Assigned task:
Given the records below, pull every line with the word "chevron" into the answer.
---------------
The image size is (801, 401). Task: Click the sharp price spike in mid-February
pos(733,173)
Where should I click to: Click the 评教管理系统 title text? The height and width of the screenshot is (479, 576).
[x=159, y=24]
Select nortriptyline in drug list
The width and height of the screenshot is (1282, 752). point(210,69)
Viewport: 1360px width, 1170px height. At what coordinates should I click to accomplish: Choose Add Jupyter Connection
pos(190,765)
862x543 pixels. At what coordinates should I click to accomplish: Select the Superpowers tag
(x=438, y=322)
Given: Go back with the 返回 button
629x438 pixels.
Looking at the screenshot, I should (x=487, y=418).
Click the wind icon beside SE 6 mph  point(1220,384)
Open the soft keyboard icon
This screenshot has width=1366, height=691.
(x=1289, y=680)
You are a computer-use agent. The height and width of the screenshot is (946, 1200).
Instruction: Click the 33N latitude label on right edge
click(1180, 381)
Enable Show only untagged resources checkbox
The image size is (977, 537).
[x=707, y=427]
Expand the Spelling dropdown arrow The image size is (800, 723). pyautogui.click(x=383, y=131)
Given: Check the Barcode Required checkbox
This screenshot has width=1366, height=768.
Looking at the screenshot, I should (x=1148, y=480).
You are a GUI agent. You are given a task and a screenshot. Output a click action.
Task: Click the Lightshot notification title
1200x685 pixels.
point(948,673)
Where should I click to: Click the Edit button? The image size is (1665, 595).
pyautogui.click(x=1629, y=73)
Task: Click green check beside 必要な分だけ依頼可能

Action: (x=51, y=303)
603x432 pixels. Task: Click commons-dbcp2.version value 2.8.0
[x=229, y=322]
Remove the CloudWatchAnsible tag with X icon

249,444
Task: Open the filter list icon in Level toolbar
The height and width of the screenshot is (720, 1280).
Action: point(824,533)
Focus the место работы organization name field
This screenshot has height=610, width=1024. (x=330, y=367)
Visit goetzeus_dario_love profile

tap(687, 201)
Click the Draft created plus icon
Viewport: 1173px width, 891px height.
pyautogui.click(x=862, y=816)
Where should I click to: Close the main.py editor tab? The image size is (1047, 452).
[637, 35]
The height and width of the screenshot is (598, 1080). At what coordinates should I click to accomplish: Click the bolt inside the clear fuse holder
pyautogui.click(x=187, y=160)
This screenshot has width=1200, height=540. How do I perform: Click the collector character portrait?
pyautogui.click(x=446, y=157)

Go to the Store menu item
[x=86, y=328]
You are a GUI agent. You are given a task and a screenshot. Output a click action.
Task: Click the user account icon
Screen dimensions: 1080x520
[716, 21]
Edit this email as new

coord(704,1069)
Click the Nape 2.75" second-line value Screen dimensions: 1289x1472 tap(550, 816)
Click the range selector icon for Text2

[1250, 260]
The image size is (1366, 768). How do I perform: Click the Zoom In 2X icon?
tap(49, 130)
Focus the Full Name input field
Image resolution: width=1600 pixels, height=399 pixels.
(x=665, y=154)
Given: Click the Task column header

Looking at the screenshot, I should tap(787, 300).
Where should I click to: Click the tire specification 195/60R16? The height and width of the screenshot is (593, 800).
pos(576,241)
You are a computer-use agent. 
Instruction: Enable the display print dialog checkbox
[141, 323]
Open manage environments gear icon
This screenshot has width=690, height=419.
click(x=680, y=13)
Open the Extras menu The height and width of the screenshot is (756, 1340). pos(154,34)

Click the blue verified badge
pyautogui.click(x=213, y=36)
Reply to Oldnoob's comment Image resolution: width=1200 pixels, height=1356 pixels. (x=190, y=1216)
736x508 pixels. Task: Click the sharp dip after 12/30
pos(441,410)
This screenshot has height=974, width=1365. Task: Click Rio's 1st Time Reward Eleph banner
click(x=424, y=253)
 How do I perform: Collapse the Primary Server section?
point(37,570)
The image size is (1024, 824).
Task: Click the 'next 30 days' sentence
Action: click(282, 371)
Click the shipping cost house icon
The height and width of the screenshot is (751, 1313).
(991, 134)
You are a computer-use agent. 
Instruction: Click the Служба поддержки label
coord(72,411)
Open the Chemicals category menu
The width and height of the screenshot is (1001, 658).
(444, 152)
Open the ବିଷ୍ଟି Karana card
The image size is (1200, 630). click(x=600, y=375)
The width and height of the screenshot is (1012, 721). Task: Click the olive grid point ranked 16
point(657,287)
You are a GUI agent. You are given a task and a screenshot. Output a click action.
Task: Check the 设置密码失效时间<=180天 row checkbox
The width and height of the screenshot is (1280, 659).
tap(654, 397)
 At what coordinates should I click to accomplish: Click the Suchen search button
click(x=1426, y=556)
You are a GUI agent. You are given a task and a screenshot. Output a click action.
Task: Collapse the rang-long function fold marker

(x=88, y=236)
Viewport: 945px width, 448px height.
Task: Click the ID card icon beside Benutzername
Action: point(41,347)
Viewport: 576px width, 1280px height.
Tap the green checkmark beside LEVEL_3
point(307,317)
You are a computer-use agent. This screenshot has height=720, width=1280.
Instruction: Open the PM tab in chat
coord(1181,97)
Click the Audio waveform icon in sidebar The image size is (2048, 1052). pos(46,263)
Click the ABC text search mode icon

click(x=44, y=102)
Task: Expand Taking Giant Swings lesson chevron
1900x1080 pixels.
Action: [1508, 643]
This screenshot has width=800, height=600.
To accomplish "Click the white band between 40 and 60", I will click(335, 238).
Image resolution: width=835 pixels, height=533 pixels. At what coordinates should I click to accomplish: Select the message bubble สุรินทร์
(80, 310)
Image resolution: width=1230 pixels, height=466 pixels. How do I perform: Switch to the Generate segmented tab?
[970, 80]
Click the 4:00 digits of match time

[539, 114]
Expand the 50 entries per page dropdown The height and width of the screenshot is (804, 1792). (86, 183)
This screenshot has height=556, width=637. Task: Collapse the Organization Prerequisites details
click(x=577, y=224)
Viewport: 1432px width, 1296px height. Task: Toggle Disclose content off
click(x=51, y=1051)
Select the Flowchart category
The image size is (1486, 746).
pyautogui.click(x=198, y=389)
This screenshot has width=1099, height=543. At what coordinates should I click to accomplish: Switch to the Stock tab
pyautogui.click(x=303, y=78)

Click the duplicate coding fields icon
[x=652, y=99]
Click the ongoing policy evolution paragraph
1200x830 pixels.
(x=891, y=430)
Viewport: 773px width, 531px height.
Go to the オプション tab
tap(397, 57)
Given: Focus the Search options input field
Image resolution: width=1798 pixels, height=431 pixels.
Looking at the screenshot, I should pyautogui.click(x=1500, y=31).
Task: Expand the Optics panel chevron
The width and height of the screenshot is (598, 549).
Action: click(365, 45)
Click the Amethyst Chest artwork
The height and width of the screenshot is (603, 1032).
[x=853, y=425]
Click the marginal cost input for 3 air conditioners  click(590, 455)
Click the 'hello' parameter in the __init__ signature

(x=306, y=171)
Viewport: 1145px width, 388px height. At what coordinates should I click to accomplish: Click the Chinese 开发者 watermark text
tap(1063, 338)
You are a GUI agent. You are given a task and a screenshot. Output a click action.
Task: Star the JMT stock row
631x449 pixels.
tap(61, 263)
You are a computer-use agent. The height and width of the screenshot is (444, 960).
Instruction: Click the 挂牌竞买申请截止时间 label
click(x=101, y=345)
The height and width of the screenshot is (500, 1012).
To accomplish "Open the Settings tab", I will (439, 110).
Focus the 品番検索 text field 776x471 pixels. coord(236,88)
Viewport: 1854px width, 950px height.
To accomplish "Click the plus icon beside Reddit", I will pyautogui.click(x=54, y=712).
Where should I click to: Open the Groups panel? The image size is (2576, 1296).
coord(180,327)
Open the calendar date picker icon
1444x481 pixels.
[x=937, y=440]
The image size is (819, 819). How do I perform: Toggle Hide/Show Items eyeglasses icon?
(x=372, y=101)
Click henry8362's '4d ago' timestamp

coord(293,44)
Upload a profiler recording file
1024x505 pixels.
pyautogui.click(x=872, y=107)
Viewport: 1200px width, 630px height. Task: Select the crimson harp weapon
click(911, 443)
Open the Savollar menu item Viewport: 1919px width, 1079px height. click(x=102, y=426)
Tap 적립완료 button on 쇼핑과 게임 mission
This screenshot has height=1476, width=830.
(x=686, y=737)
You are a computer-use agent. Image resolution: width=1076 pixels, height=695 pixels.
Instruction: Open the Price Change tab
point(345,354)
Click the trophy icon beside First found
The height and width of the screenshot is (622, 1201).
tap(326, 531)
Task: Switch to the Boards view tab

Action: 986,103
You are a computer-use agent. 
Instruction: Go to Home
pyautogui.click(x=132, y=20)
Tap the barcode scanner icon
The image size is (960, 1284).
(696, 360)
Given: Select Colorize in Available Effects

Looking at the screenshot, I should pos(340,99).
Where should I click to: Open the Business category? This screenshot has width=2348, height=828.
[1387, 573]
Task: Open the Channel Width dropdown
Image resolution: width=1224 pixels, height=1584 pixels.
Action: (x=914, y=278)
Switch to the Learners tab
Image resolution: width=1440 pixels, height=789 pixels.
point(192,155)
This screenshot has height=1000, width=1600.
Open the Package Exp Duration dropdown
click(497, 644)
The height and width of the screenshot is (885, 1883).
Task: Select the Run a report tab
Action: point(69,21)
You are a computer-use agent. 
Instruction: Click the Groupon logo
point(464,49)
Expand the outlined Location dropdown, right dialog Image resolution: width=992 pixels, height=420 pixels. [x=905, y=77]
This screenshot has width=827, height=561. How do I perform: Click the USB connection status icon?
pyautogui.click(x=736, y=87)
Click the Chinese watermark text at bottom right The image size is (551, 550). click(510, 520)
---------------
Result of this task:
Task: Expand Taking Giant Swings lesson chevron
Task: Expand the Optics panel chevron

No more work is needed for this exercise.